◆ DOCUMENT SECTION ◆
⁂

The chemistry between the two may be odd, but they make a good team, constantly trying to prove themselves to one another while each pretending not to care. In their first scene together, Valerian asks Laureline to marry him — a strangely old-fashioned demand, given the 28th-century setting, that plays like a 1950s ploy to seduce the virginal preacher’s daughter. And yet, in so many ways, she seems worldlier than he does, right down to the film’s climactic monologue, in which Laureline lectures Valerian on the meaning of love.

Most of the time, he’s too busy following orders to question what his superiors are asking, but such blind obedience has its bounds, since the plot of “Valerian” concerns a vast military coverup for a cataclysm Besson depicts in the film’s opening minutes: the near-annihilation of a seemingly primitive, yet peaceful species known as Pearls. Tall, slender and scantily dressed, like “Avatar’s” Na’vi, with bald heads and iridescent opaline skin, the Pearl are the most elegant and expressive of the movie’s many computer-generated aliens. Their long limbs give them a graceful, supermodel gait, while their faces are nuanced enough to convey even subtle emotions — testament to just how sophisticated performance capture technology has become, even in someone other than Andy Serkis’ hands.

Such innovations make it possible for Besson to build upon the multiculturalism of the “Star Wars” series in a big way, taking the intermingling of species in the classic cantina scene and expanding it to a vast city named Alpha, where a seemingly infinite number of aliens happily stick to their roles (like a pre-equal-opportunity Zootopia), while humans of all colors run the show (including Herbie Hancock as the city’s Minister of Defense). No doubt, there are dark and sordid “Blade Runner”-esque corners to this hyper-modern megalopolis, but Besson never lingers long enough for us to play more than fly-by tourist as he follows Valerian and Laureline through these various realms.

Generally speaking, Besson works at a fast clip, using dynamic framing and tight editing to convey loads of visual information on the go. The movie is designed to propel us from one cliffhanger to the next, and it’s remarkably effective at doing so without providing a clear notion of what the duo’s mission is supposed to be. Early on, they’re sent to Big Market, a massive virtual-reality bazaar where Valerian manages to retrieve an adorable, ultra-rare creature known as a Mül Converter, which can make copies of anything it ingests (except itself, apparently), from a Jabba the Hutt-like black marketeer voiced by John Goodman.

⁂

◆ EXTRACTED MATERIAL ◆
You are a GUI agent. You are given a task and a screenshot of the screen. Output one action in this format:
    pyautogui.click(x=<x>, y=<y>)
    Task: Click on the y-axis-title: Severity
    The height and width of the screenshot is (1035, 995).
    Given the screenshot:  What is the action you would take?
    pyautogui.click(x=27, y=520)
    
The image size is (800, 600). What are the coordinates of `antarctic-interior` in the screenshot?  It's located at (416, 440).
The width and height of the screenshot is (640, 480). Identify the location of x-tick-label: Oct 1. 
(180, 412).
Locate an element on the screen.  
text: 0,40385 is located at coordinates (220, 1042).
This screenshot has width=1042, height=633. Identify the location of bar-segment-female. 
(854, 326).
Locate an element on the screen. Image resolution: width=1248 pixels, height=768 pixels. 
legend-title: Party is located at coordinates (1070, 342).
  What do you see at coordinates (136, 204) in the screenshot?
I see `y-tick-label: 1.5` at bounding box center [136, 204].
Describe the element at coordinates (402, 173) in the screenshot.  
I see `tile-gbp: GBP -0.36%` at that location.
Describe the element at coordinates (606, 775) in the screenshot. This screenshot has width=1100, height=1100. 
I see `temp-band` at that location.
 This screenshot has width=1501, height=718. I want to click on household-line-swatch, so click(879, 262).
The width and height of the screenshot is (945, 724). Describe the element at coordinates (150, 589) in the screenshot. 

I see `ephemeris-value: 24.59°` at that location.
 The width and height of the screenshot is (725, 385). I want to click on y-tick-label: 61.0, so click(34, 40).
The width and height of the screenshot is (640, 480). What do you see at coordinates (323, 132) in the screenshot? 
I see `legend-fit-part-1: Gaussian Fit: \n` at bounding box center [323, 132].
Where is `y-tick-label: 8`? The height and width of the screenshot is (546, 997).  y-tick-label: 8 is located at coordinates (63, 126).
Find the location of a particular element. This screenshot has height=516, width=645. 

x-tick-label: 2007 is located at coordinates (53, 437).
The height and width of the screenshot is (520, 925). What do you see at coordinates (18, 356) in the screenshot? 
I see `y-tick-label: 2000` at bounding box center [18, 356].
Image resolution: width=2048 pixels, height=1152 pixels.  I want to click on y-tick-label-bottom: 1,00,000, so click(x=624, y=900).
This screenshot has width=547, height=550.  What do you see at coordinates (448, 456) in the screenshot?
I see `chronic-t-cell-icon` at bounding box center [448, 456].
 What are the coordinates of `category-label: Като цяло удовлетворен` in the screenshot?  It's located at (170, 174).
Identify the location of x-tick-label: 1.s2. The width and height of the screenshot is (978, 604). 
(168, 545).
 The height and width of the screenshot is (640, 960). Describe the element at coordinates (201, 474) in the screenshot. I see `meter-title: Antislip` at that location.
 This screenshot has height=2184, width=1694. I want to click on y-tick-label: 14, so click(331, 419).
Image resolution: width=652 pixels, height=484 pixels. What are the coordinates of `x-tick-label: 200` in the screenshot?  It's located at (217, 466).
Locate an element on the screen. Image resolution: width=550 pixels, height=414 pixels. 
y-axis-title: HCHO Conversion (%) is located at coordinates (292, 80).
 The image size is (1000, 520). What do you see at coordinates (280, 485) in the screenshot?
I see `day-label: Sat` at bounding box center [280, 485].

⁂

◆ PROBLEM STATEMENT ◆
Which real people does the film review name, leaving out fictional characters? The records aren't needed for this.

◆ WRITTEN RESPONSE ◆
Besson, Andy Serkis, Herbie Hancock, John Goodman